> What you should do
Output the entries word for word. Omit images.

Pixel coordinate grounding data
================================
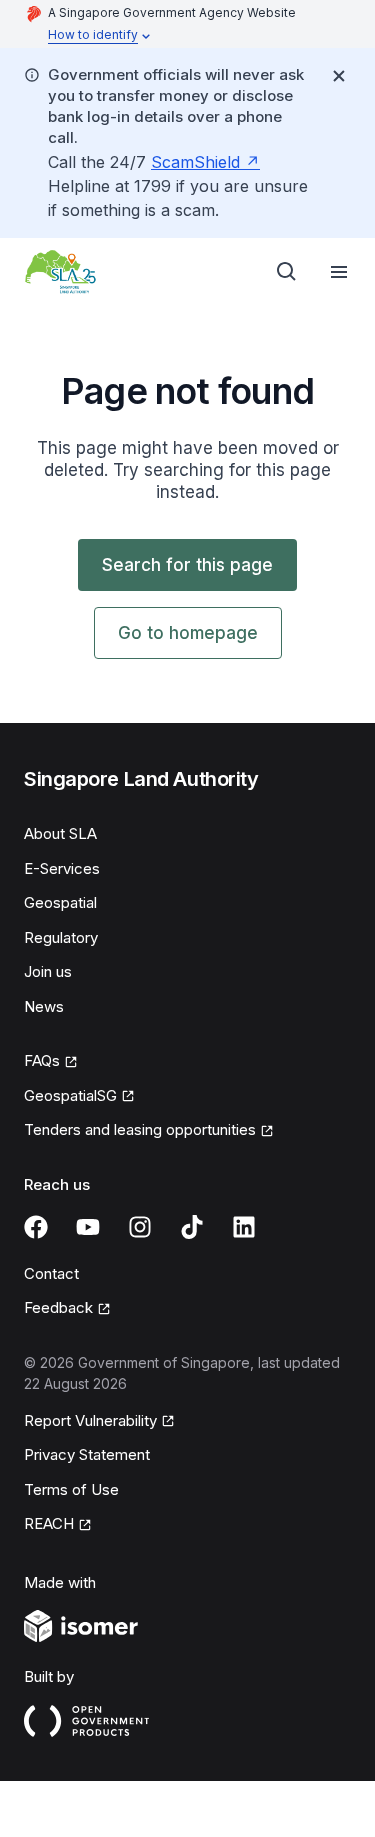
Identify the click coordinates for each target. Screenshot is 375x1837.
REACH (49, 1523)
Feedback (58, 1307)
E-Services (62, 868)
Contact (51, 1273)
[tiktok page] (192, 1227)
================================
> Exercise answer
Identify the click coordinates for each target. Screenshot is 375x1837.
REACH (49, 1523)
Feedback (58, 1307)
E-Services (62, 868)
Contact (51, 1273)
[tiktok page] (192, 1227)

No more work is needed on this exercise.